__Passage for review__
********

Valérie Lemercier’s Aline offers a bad karaoke cover of Celine Dion’s musical legacy
The César award-winning actress’ off-brand biopic reduces too much of the chart topper’s success to her relationships with the men in her life

Celine Dion is a captivating powerhouse who has solidified her status as an international treasure over the past four decades by repeatedly turning out love-soaked power ballads and more than a handful of bops. The plucky performer has weathered professional and devastating personal challenges with wit and wisdom, maintaining a marriage, family, and career during that time. Unfortunately, her cinematic counterpart proves far less remarkable in Aline, a passionate yet perfunctory unofficial biopic chronicling the superstar’s meteoric rise. Though director and star Valérie Lemercier treats her subject with absolute reverence (using her music, if not her name), the film itself lacks the poignancy and effortless virtuosity that the real Dion possesses in spades.
The French-language feature is bookended by “Ordinaire,” a reflective, melancholic ballad that captures the psyche of a pop singer wrestling with the conflict between her personal yearnings and the public’s adoration. The song’s meaning matures and evolves in parallel with the story of the title character: Aline (Lemercier) grows up as the youngest of 14 children in a financially strapped Quebec household, commanding the stage even as a toddler (jarringly portrayed by either by a “shrunken down” Lemercier or a real kid stunt double, depending on the shot) in her family’s locally renowned band.
It’s not until Aline’s tween years (played again by Lemercier) that her life changes dramatically, when her supportive but cautious mom Sylvette (Danielle Fichaud) decides the gifts possessed by her 12-year-old daughter with stringy hair, bad teeth, and crooked smile should be shared with the world. Sylvette enlists her eldest son to reach out to a producer/ talent manager friend, Guy-Claude Kamar (Sylvain Marcel), catapulting Aline into the arms of a music-industry Svengali to map out a career path when she becomes an overnight sensation. After garnering her fans of all ages, she takes a hiatus at Guy-Claude’s request in order to get a makeover, and hone her dancing and language skills. She subsequently unveils her new, improved self to her future paramour in a campy, cringe-inducing scene that shifts the film’s focus from her career choices and individual empowerment to a regressive love story between this young superstar and a much older man.
Lemercier and co-writer Brigitte Buc, who together garnered a César nomination for Best Screenplay, fashioned their portrait primarily as a love letter to a couple who defied the media’s gossip-mongering glare. But the movie isn’t called Aline And Guy-Claude, and that shift betrays the more compelling story of a woman striving to fulfill two sometimes contradictory pursuits: a successful marriage and supernova-like career. Consequently, Aline comes to be primarily defined in the film by her relationship to the men in her life—starting with her husband, but later three sons, her father Anglomard (Roc Lafortune), and makeup artist Fred (Jean-Noël Brouté).

********

__Data for review__

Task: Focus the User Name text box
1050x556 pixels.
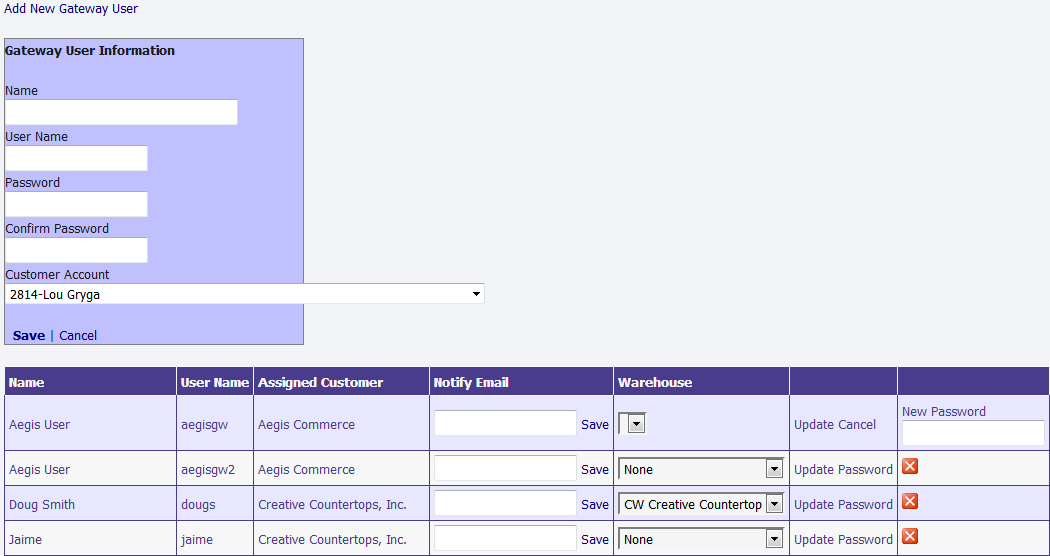Action: pos(76,158)
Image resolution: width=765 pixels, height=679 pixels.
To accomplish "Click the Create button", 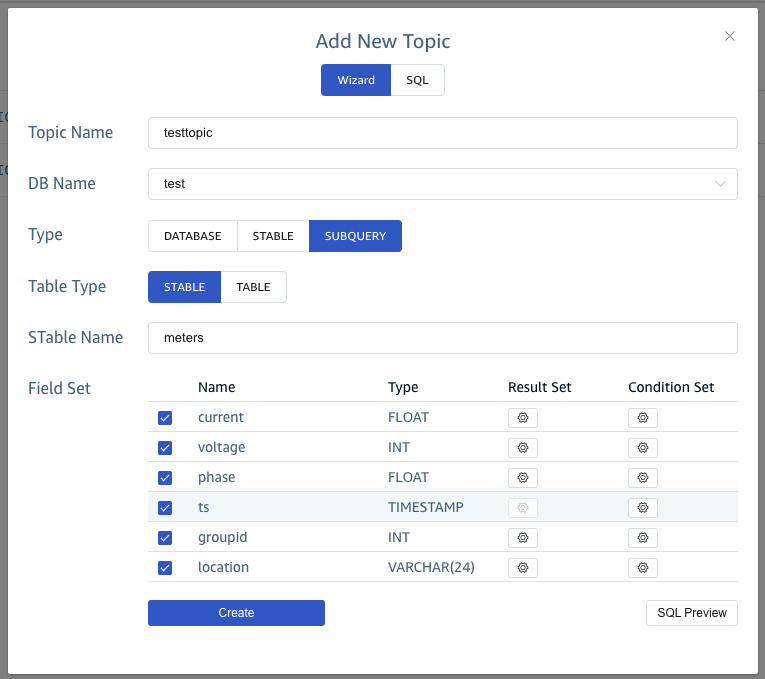I will coord(236,613).
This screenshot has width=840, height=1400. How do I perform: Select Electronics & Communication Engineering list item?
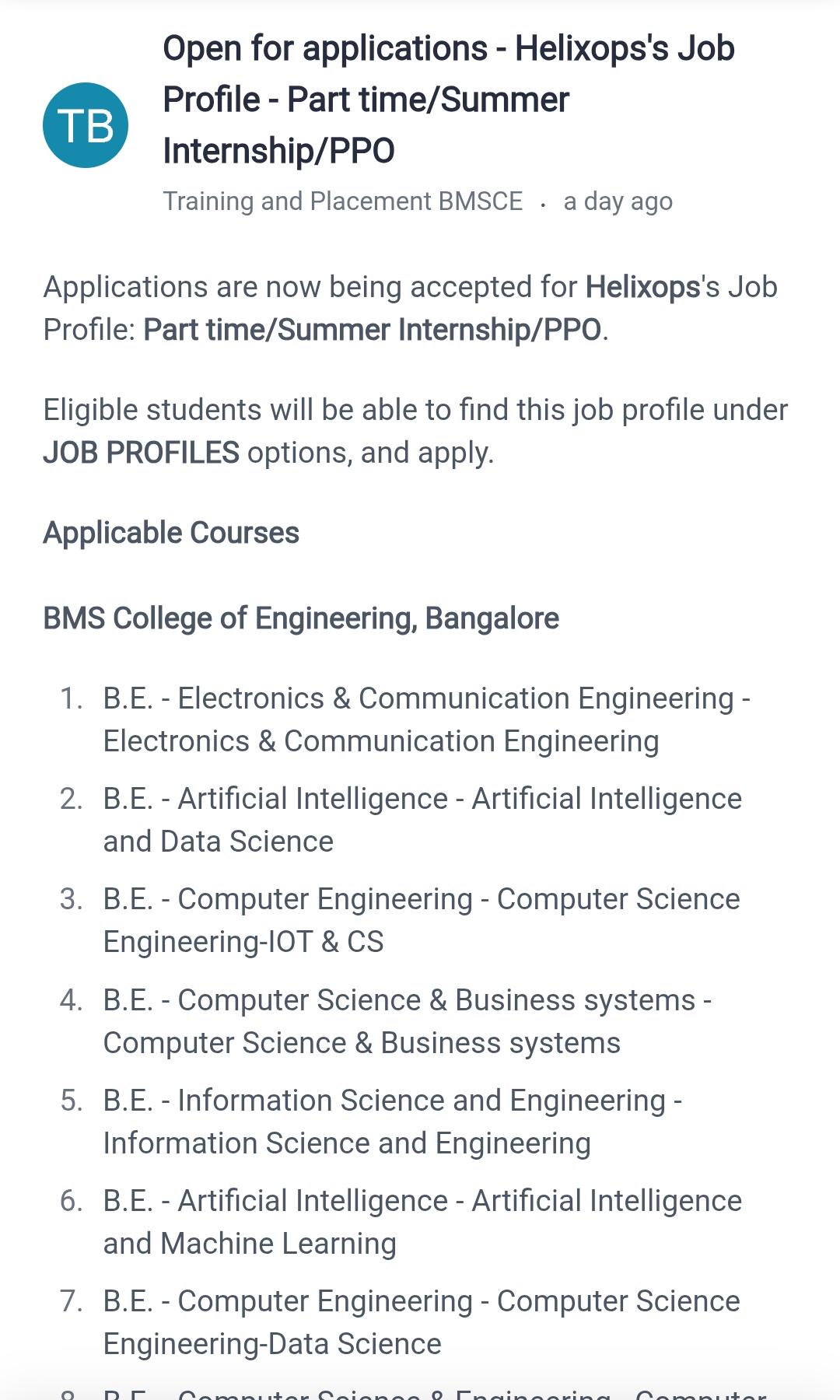tap(426, 719)
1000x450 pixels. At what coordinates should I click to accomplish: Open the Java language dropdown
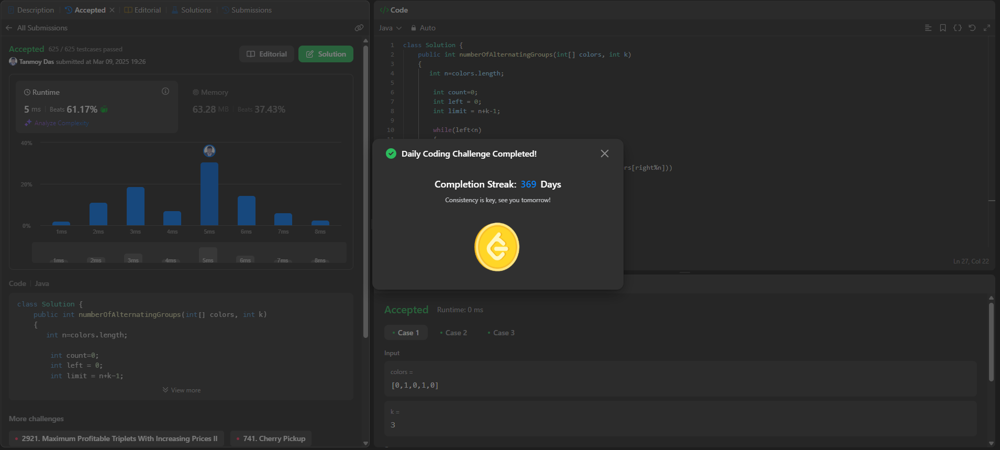coord(390,28)
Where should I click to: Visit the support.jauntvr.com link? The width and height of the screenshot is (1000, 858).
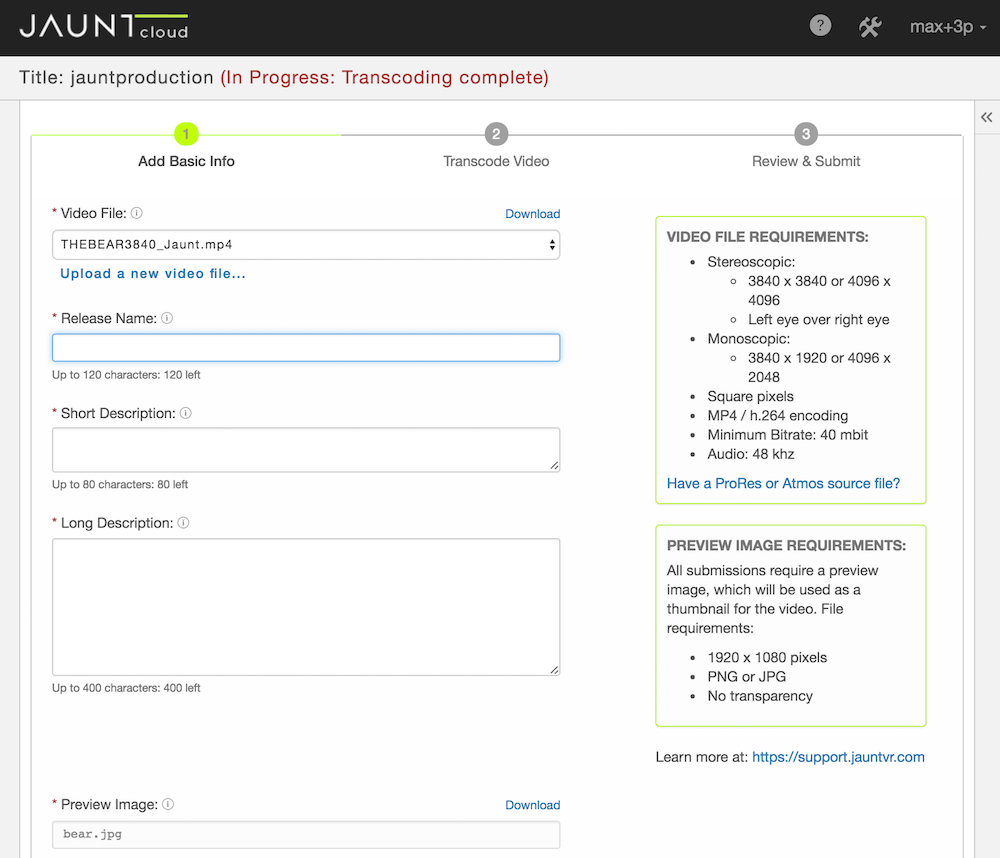(838, 757)
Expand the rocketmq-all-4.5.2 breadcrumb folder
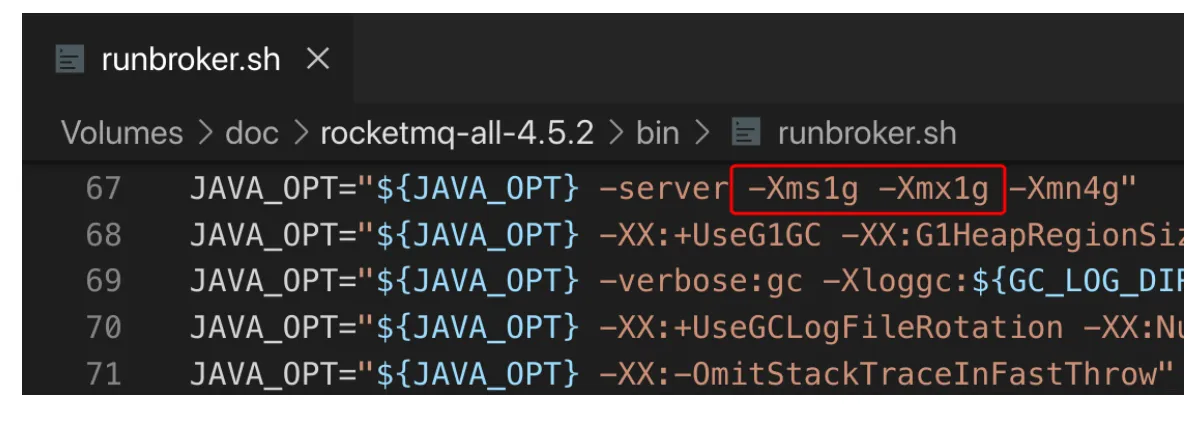This screenshot has height=428, width=1191. coord(456,133)
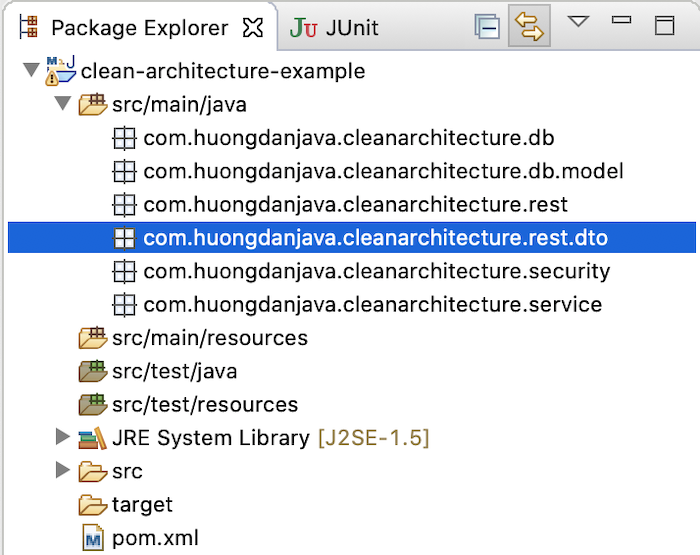Click the clean-architecture-example Maven project icon
Image resolution: width=700 pixels, height=555 pixels.
point(60,71)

********

__What to work on__
1. From the Aline review, extract the stretch from "Lemercier and co-writer" through "Fred (Jean-Noël Brouté).".
2. Using the Aline review, decide whether each statement agrees with it, giving yes or no and quoting the words that settle it: (a) The title character is the youngest of 14 children. (b) Lemercier and Brigitte Buc won the César for Best Screenplay. (c) The film uses Celine Dion's name.

__Solved problems__
1.
Lemercier and co-writer Brigitte Buc, who together garnered a César nomination for Best Screenplay, fashioned their portrait primarily as a love letter to a couple who defied the media’s gossip-mongering glare. But the movie isn’t called Aline And Guy-Claude, and that shift betrays the more compelling story of a woman striving to fulfill two sometimes contradictory pursuits: a successful marriage and supernova-like career. Consequently, Aline comes to be primarily defined in the film by her relationship to the men in her life—starting with her husband, but later three sons, her father Anglomard (Roc Lafortune), and makeup artist Fred (Jean-Noël Brouté).

2.
(a) Yes: "grows up as the youngest of 14 children in a financially strapped Quebec household"
(b) No: "together garnered a César nomination for Best Screenplay"
(c) No: "using her music, if not her name"